■ **TÂCHES À RÉALISER**
• 1. Transcrivez à l'identique le passage de l'extrait sur Saadeddine Shatila qui commence par « Au cours de » et se termine par « le 11 octobre. ».
• 2. Reprenez l'extrait sur Saadeddine Shatila à partir de sa dernière phrase et poursuivez-le, s'il vous plaît.

■ **EXTRAIT CHOISI**
═══

Saadeddine Shatila a été convoqué au siège des renseignements militaires libanais à Beyrouth, le 25 juillet 2011 à 8 heures du matin. Il a été relâché à 20 heures, après un interrogatoire ayant duré plus de sept heures sans interruption ; les questions portaient sur son travail, consistant à recueillir des informations sur les violations des droits humains au Liban, en particulier sur les cas de torture. Alkarama a soumis ces cas aux procédures spéciales des Nations unies, en particulier au rapporteur spécial sur la torture. Le 26 juillet, le procureur militaire, Saqr Saqr, a de nouveau interrogé Saadeddine Shatila, et l’a renvoyé devant un juge d’instruction militaire, Riad Abu Ghida. Saadeddine Shatila est accusé d’avoir « publié des informations de nature à nuire à la réputation de l’armée libanaise ».

« Au lieu d’enquêter sur un défenseur des droits humains, la justice libanaise ferait mieux de se pencher sur les allégations de torture dont les groupes de défense des droits fondamentaux font régulièrement état, a déclaré Michael Romig, qui travaille sur les droits humains à Alkarama. Il s’agit là de manœuvres d’intimidation éhontées contre ceux qui s’efforcent de dénoncer les abus commis par les forces de sécurité libanaises. »

Les actes d’intimidation dont Saadeddine Shatila a été la cible font suite aux manœuvres de harcèlement et poursuites dont d’autres militants ont récemment fait l’objet au Liban en raison de leur travail en faveur des droits humains. Le 22 mars, le procureur général, Said Mirza, a ouvert une information judiciaire contre le Centre libanais des droits humains (CLDH). Le procureur a pris cette décision après qu’AMAL, un des principaux partis politiques, dirigé par le président du Parlement, Nabih Berri, eut porté plainte contre le CLDH pour avoir affirmé dans un rapport rendu public le 10 février que des détenus avaient indiqué avoir été torturés par des personnes affiliées à AMAL.

Au cours de leur interrogatoire, les représentants du CLDH ont demandé un exemplaire de la plainte, mais ne l’ont pas obtenu. Le CLDH a déclaré avoir appris de sources judiciaires qu’AMAL avait porté plainte pour « incitation aux dissensions confessionnelles » (art. 317 du Code pénal libanais). Jean Fernaini, juge d’instruction du district de Baabda, enquête sur l’affaire, et la prochaine audience est prévue pour le 11 octobre.

═══

■ **DONNÉES FOURNIES**
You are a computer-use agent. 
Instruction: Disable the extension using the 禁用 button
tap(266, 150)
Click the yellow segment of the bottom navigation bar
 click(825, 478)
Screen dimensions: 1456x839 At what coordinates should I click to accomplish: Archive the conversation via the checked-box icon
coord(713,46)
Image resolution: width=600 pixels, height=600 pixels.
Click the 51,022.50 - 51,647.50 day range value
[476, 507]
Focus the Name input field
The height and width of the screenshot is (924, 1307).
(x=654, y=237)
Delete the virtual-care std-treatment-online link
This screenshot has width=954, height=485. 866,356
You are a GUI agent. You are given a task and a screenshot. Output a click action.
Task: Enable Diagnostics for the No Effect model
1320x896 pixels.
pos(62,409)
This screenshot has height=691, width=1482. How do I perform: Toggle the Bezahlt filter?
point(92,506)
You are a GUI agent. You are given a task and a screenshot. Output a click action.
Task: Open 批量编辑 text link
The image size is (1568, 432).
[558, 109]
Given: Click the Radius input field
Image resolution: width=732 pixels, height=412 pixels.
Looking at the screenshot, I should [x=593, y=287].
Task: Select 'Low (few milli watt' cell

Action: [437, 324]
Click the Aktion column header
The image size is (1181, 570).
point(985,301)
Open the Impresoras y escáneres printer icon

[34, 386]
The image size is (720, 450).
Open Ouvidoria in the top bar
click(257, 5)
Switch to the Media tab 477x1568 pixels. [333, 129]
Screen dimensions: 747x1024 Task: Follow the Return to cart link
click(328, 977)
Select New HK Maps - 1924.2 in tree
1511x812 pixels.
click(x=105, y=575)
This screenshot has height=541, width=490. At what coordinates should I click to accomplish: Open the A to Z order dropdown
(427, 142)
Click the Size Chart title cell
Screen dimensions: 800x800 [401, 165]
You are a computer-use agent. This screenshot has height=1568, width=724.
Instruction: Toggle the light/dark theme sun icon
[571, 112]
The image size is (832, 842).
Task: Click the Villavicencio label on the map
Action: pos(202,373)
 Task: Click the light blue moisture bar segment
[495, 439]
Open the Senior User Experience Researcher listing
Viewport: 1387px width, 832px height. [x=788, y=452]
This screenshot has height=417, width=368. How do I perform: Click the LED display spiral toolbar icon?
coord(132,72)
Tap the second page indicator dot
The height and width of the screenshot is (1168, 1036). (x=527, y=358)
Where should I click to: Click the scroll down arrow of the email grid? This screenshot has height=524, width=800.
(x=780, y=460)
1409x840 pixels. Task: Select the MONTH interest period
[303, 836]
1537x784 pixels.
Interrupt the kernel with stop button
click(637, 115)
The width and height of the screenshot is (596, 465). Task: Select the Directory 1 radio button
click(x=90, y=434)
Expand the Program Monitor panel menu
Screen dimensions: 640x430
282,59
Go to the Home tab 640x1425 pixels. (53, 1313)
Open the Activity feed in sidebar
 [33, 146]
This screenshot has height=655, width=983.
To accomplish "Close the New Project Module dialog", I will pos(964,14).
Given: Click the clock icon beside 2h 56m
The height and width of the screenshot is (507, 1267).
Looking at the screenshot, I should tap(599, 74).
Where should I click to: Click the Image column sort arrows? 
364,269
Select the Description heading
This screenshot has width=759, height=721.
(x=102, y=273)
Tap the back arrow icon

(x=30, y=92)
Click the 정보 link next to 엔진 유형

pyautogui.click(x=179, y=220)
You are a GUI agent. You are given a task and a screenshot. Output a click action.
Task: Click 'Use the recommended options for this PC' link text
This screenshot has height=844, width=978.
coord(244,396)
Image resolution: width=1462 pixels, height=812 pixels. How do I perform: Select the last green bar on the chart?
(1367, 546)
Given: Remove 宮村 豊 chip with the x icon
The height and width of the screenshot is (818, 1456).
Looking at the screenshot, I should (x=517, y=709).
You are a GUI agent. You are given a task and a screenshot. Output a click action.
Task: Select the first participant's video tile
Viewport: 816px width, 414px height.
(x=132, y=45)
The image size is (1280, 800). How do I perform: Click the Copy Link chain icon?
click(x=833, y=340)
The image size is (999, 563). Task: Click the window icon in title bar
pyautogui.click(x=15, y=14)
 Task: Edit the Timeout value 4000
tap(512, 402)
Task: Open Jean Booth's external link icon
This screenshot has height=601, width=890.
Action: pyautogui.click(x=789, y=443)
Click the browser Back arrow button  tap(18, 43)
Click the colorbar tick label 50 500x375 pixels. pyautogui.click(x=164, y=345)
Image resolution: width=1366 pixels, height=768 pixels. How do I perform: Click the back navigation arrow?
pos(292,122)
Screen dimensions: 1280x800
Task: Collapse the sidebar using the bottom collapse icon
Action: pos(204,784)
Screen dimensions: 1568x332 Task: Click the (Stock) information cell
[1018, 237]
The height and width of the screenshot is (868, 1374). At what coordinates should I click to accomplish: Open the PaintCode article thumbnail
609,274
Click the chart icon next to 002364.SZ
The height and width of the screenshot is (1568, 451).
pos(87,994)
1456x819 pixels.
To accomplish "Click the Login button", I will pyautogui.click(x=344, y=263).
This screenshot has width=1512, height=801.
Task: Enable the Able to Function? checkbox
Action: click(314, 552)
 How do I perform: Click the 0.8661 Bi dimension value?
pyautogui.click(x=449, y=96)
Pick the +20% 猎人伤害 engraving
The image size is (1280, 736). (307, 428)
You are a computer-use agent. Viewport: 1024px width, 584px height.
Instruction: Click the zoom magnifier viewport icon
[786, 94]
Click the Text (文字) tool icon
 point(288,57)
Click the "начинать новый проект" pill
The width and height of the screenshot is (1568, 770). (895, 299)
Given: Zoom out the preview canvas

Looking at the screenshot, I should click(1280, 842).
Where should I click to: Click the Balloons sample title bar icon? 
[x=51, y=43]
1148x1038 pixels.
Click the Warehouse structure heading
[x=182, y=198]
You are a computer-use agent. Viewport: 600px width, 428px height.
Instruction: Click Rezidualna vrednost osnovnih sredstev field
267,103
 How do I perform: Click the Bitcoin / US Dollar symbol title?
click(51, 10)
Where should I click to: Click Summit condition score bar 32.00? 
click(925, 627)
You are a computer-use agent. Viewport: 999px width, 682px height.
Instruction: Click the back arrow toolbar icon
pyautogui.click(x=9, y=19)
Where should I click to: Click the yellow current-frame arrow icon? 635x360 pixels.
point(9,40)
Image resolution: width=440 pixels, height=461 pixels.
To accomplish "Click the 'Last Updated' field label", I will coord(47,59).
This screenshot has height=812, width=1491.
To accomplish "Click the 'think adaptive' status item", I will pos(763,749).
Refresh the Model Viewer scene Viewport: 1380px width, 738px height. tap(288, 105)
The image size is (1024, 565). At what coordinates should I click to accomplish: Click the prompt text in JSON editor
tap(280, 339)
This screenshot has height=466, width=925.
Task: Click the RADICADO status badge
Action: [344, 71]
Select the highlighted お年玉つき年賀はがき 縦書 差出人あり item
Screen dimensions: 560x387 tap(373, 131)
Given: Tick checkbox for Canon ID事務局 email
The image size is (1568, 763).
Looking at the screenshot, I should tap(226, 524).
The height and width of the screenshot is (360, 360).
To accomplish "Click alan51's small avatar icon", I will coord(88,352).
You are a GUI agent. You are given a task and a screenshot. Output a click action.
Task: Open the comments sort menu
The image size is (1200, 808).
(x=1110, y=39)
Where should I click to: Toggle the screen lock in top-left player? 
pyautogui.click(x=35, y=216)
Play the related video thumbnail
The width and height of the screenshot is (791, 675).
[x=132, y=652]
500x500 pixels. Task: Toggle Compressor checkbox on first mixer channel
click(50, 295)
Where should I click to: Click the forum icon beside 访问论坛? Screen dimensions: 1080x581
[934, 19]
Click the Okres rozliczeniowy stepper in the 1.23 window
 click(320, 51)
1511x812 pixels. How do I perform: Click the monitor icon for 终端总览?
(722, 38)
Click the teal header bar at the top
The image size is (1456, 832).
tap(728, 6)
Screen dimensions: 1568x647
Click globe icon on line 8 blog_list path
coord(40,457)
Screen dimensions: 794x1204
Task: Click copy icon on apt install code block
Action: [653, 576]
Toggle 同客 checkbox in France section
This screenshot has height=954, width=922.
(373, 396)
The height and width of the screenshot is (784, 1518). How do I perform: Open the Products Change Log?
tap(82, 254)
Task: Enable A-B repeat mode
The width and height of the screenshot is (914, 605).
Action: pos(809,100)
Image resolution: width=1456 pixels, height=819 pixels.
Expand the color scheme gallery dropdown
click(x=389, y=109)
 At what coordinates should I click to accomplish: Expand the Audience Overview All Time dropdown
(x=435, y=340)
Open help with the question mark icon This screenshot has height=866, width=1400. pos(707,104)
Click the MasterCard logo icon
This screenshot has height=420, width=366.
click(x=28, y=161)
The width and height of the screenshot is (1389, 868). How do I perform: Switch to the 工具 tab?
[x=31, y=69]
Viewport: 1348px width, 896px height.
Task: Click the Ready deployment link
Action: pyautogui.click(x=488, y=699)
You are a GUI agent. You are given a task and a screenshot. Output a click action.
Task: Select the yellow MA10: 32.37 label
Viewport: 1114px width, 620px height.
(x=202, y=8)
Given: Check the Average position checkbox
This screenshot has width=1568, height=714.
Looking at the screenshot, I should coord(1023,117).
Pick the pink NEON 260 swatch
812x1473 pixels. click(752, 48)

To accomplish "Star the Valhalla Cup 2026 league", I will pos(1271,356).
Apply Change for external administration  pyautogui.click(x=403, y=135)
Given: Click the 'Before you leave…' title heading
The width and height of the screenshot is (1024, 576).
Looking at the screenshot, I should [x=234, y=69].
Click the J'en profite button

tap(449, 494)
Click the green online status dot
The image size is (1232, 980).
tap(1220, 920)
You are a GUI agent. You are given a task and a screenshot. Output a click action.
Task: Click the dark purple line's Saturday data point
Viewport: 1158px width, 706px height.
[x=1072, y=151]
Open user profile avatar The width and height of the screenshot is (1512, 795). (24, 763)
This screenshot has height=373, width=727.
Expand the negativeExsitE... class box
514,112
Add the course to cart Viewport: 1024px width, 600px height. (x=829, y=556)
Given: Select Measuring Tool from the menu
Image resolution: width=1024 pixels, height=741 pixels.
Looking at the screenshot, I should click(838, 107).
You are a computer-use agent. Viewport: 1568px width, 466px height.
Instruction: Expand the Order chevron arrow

═══

■ **LISTE DES RÉPONSES**
• 1.
Au cours de leur interrogatoire, les représentants du CLDH ont demandé un exemplaire de la plainte, mais ne l’ont pas obtenu. Le CLDH a déclaré avoir appris de sources judiciaires qu’AMAL avait porté plainte pour « incitation aux dissensions confessionnelles » (art. 317 du Code pénal libanais). Jean Fernaini, juge d’instruction du district de Baabda, enquête sur l’affaire, et la prochaine audience est prévue pour le 11 octobre.

• 2.
Le 9 octobre 2010, un agent des renseignements militaires libanais a interrogé Ghassan Abdallah, directeur général de l’l’Organisation palestinienne pour les droits humains (OPDH), au sujet de l’appartenance du groupe au Réseau euro-méditerranéen pour les droits humains (REMDH) et d’un séminaire organisé par l’OPDH en partenariat avec le Comité pour le dialogue libano-palestinien – un organe nommé par le gouvernement – concernant le système de permis imposé par l’armée pour accéder au camp de réfugiés de Nahr al-Bared. L’interrogatoire a duré trois heures, et Ghassan Abdallah s’est vu indiquer que chaque fois qu’il voudrait renouveler son permis d’accès au camp, il devrait dorénavant passer par les services de renseignements de l’armée.

Le 27 novembre, les renseignements militaires ont interrogé Hatem Meqdadi, coordonnateur des activités de l’OPDH à Nahr al Bared, et l’ont maintenu en détention jusqu’au 1er décembre sans l’inculper. Hatem Meqdadi a déclaré que les questions portaient principalement sur le travail effectué par l’OPDH afin de recueillir des informations sur des violations des droits humains, mais aussi sur les réunions auxquelles participait le directeur général de l’organisation et les relations de l’OPHD avec les ambassades étrangères. Au cours de sa détention à la base militaire de Qubbeh, les renseignements militaires ont maltraité Hatem Meqdadi en l’obligeant à se déshabiller complètement, en le privant de sommeil et en ne le nourrissant qu’une seule fois.

Lors d’une visite au camp de Nahr al Bared le 11 mai, un membre de l’armée a dit à Ghassan Abdallah de se rendre au bureau local des renseignements militaires, où un officier lui a ordonné de quitter le camp. L’OPDH a écrit aux autorités libanaises à plusieurs reprises afin de demander des éclaircissements sur les fondements juridiques de ce traitement, mais n’a obtenu aucune réponse. L’OPDH a fermé son bureau de Nahr al Bared du fait de ce harcèlement.

« Le Liban se félicite toujours d’avoir une société civile dynamique mais ses services de sécurité semblent déterminés à faire taire les voix qui en émergent, a déclaré Nadim Houry, directeur du bureau de Beyrouth de Human Rights Watch. Le gouvernement libanais devrait envoyer un message clair à ses services de sécurité et leur donner l’ordre de mettre un terme aux mesures d’intimidation contre les défenseurs des droits de l’homme. »

La torture et les mauvais traitements dans les prisons et autres centres de détention libanais restent une préoccupation majeure. Des groupes locaux et internationaux des droits humains ont réuni les témoignages de nombreux détenus disant avoir été battus et torturés au cours d’interrogatoires dans plusieurs centres de détention ces cinq dernières années, notamment ceux qui sont placés sous le contrôle du ministère de la Défense et de la Section des renseignements des forces de la sécurité intérieure.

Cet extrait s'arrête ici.